In his 1902 book on the art of bookbinding, William Loring Andrews describes George Washington’s beautifully bound copy of The Contrast as “a book made doubly valuable by having the great chieftain’s bold, clear signature upon the title page.” That valuable book is now part of our Vermont Research Collection.
The Contrast is recognized as the first American comedy performed by a professional theater company. Royall Tyler wrote the play in 1787, four years before he moved to Vermont, where he was a lawyer, Supreme Court Justice and a University of Vermont trustee and instructor. The play was performed with some success in New York, Baltimore and Washington.
Royall Tyler assigned the copyright to actor Thomas Wignell, who portrayed the Yankee character Brother Jonathan in the original 1787 production. After gathering enough financial backing, Wignell arranged to have the script printed in 1790. He placed George Washington’s name first in the list of 375 subscribers in the published edition. Wignell sent two copies to Washington, who signed the title page of one copy in the upper right corner.
Three noted collectors of Vermontiana owned Washington’s copy of The Contrast before it came to Special Collections.
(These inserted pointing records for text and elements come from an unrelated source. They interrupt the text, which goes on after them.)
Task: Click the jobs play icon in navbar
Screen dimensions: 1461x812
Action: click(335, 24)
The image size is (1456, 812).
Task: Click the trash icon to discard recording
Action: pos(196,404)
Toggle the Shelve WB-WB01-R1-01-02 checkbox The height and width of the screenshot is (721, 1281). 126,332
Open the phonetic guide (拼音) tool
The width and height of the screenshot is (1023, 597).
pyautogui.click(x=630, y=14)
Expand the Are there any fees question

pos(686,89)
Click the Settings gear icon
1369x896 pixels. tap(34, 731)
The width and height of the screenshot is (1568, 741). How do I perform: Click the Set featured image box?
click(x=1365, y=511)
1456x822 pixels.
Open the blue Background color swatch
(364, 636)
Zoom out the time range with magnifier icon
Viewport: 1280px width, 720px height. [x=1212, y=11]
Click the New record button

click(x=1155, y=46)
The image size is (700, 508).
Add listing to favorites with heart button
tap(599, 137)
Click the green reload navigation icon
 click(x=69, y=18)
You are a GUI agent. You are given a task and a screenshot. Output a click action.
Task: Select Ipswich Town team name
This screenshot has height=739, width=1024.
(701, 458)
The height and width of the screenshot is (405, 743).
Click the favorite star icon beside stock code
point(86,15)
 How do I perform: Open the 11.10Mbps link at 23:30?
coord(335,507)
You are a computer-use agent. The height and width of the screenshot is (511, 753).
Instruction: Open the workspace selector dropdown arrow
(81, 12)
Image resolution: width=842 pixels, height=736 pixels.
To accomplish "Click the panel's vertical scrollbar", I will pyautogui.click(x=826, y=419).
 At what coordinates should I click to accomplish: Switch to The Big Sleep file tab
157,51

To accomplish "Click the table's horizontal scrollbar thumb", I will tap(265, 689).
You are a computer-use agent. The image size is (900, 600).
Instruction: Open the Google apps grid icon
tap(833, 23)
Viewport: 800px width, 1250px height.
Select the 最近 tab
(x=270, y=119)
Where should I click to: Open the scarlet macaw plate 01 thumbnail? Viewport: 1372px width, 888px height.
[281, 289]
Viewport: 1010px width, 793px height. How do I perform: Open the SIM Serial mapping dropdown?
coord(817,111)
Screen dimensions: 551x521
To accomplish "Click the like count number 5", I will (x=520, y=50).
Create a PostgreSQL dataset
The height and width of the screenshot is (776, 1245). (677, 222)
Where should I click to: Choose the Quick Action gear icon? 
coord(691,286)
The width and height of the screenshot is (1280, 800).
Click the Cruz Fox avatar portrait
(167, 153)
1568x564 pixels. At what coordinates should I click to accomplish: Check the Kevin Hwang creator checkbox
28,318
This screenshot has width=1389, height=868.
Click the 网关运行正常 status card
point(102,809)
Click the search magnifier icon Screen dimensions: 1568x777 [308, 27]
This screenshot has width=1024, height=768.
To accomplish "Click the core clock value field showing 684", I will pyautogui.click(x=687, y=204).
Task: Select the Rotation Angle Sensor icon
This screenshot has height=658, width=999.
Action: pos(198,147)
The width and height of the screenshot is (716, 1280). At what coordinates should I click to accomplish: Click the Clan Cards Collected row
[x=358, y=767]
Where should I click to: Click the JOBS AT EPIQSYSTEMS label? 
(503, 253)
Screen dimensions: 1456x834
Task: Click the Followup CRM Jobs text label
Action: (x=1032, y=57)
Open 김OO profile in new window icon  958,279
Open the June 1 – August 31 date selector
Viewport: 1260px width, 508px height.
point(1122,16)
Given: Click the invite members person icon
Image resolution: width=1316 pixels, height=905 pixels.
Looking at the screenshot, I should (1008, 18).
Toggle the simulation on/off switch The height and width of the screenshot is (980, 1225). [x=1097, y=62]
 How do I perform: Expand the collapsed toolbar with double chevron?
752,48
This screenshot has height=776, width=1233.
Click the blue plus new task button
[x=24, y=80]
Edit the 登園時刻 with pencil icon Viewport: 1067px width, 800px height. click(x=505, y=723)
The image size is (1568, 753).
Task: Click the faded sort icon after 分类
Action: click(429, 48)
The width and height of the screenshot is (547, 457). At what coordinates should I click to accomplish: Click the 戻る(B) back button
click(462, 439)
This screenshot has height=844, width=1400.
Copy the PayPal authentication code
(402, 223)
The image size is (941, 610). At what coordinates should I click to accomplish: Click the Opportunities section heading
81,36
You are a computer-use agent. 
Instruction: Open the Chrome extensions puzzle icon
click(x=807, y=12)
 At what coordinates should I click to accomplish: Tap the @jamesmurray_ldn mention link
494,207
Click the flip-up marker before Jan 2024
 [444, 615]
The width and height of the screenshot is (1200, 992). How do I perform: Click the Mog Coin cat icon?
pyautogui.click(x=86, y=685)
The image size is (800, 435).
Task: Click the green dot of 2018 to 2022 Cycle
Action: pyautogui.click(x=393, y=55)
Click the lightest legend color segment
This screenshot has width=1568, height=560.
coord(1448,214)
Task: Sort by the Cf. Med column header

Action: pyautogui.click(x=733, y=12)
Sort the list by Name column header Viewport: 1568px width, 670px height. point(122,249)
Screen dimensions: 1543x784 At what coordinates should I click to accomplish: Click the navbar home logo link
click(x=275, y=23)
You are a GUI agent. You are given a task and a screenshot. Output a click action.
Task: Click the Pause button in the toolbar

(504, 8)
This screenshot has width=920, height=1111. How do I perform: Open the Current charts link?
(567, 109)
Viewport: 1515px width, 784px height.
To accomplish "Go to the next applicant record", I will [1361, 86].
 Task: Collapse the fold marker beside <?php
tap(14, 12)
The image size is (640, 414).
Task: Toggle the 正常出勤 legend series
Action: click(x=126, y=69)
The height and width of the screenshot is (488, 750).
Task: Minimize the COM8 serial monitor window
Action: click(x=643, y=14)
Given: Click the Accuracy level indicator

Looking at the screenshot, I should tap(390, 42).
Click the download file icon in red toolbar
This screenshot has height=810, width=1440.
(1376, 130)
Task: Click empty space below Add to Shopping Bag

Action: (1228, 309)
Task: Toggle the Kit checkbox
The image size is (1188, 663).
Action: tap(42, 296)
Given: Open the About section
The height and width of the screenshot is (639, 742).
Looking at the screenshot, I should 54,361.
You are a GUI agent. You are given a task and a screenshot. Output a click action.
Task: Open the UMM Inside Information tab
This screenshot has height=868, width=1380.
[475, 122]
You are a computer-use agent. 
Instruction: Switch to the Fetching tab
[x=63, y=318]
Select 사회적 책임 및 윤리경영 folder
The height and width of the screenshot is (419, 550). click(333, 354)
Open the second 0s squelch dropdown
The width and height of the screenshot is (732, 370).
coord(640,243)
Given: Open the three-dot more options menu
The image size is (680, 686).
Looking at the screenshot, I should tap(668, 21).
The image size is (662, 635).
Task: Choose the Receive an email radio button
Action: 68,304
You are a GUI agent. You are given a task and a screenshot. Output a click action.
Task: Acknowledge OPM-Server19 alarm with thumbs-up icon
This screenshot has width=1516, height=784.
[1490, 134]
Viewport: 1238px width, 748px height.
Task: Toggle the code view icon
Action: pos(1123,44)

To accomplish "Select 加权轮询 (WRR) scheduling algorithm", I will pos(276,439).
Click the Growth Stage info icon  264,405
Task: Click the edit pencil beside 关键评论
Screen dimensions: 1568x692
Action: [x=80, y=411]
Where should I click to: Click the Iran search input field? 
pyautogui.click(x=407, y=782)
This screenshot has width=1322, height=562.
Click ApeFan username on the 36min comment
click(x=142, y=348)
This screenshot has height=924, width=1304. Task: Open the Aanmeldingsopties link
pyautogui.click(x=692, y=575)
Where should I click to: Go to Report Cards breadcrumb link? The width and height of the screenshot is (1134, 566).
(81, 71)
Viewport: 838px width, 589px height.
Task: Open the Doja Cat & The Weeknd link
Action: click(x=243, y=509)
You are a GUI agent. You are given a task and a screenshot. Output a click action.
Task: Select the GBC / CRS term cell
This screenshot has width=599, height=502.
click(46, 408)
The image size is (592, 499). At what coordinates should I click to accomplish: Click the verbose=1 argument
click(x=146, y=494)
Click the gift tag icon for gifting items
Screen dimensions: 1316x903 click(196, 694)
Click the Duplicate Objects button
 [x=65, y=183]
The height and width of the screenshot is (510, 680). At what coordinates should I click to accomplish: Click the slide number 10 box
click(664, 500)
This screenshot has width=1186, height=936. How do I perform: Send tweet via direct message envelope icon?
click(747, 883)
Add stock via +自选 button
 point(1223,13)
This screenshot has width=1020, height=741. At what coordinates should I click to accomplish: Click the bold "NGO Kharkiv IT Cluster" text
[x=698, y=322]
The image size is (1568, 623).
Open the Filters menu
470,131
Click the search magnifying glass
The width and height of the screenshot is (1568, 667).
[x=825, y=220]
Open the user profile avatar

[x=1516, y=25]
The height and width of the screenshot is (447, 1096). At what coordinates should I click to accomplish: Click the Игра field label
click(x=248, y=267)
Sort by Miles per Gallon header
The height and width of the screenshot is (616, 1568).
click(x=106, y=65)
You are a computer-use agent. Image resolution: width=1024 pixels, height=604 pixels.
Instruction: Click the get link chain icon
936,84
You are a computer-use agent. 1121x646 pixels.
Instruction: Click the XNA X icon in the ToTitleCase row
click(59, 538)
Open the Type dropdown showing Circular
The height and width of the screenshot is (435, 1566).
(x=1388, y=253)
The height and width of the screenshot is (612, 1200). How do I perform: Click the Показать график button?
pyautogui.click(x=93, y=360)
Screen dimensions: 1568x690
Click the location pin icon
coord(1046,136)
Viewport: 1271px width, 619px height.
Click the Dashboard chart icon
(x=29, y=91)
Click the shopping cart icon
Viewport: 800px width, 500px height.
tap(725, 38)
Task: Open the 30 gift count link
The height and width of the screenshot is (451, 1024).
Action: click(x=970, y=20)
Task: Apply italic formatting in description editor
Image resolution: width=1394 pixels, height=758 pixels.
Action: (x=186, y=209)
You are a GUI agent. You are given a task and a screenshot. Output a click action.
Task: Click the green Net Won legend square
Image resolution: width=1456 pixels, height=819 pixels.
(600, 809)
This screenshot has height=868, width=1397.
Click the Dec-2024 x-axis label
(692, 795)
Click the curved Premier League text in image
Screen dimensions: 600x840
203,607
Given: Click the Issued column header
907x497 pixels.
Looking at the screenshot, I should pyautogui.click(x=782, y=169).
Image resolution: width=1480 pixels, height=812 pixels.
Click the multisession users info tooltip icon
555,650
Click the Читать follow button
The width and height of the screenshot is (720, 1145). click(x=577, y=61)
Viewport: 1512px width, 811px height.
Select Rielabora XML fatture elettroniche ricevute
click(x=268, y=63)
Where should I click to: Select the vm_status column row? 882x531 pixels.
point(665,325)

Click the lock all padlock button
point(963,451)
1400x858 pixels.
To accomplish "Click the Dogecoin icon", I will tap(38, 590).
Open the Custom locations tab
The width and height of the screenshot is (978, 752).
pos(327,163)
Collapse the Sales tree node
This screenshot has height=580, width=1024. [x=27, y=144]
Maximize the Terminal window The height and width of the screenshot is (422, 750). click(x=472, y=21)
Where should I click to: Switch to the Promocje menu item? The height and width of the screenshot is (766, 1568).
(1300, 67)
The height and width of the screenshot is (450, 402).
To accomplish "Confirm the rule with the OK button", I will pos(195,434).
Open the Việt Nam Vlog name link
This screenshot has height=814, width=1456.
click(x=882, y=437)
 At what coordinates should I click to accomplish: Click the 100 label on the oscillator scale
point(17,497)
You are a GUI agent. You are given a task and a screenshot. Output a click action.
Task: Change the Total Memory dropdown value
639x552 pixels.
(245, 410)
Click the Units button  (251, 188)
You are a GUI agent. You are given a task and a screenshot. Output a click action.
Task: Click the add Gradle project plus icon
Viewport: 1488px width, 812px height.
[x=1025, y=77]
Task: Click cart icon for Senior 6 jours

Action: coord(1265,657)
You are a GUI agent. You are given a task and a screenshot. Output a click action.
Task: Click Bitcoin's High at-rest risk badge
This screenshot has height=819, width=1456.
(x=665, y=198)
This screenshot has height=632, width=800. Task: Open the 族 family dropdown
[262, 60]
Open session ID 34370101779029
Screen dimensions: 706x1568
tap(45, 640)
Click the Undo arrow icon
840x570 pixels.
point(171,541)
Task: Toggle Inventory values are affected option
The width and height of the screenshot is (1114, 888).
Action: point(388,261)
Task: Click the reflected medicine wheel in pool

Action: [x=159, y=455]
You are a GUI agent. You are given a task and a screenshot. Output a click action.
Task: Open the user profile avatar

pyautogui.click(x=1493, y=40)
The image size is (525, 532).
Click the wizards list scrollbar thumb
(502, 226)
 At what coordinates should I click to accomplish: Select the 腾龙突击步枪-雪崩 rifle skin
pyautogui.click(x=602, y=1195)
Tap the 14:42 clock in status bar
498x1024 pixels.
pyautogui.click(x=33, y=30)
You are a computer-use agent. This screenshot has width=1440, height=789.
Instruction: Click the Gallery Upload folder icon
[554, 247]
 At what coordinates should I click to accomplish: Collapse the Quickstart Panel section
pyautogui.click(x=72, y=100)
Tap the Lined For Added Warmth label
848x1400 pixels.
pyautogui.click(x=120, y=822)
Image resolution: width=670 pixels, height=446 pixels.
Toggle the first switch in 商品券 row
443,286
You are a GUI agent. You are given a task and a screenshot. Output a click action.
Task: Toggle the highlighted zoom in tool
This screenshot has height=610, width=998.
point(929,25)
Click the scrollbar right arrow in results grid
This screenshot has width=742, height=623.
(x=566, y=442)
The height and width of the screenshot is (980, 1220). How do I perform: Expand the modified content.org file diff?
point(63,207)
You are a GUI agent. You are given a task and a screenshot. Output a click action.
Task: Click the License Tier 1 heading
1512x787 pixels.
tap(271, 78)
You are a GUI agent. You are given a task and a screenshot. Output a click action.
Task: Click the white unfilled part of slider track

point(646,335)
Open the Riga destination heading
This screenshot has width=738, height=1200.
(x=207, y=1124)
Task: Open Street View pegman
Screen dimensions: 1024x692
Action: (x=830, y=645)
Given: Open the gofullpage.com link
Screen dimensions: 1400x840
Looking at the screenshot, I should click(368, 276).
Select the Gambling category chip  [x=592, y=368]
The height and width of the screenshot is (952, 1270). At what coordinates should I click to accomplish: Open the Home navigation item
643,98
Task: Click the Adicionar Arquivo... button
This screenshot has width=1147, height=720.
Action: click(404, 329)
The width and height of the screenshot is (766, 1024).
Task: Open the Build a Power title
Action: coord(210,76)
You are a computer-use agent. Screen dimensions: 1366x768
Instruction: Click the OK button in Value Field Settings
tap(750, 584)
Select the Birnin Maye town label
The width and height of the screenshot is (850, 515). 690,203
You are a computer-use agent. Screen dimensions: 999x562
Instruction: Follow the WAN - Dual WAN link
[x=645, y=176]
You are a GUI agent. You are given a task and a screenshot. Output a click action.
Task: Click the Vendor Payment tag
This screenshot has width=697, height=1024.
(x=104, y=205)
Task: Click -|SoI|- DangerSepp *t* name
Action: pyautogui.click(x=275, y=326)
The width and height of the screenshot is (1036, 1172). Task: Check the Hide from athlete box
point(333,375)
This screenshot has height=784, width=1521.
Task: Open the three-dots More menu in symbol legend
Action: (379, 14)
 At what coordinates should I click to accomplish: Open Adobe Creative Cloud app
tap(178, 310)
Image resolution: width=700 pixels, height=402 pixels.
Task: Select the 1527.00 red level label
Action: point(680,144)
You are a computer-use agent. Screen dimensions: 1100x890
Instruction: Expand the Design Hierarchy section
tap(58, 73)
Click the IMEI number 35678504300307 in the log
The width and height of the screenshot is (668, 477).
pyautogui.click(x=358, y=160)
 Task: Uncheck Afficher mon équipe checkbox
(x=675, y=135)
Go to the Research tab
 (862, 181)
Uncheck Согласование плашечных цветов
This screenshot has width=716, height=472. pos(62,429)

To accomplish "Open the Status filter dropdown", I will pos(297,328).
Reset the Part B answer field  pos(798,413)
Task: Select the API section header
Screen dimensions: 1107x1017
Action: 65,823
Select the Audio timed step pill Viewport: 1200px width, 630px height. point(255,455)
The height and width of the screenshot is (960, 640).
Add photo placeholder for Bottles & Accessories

After a long quest, Lucius E. Chittenden purchased it when remnants of Washington’s Mount Vernon library sold at auction in 1876. In his 1893 memoir, Chittenden declared the volume “perfect in every particular.” He wrote, “It would be difficult to imagine a volume possessing more elements of attraction to a collector than the first play written by an American, …once owned by the Father of his Country, who had written his own name upon the title, and which was withal of such excessive rarity.”
In 1920, James B. Wilbur purchased Washington’s copy of The Contrast at auction for $2,800. The auction catalogue provided a lengthy description, highlighting the book’s association with the first president of the United States and its fine binding “in American red morocco, border and center-piece inlaid in green morocco, with conventional floriated tooling in gilt.” Wilbur sponsored a limited edition of The Contrast, published in 1920, that included a history of George Washington’s copy.
After Wilbur died in 1933, the signed copy of The Contrast was included in an auction of his books and autographs. Vermontiana collector Hall Park McCullough of North Bennington purchased it for $3,100. Although the University of Vermont received significant portions of the Chittenden, Wilbur and McCullough libraries, Washington’s copy of The Contrast was not included. After McCullough’s heirs donated it to the University of Vermont in 1970, Special Collections director John Buechler praised it as one of the library’s major holdings. The donation rejoined George Washington’s signed copy of The Contrast with three of the libraries that had once held it.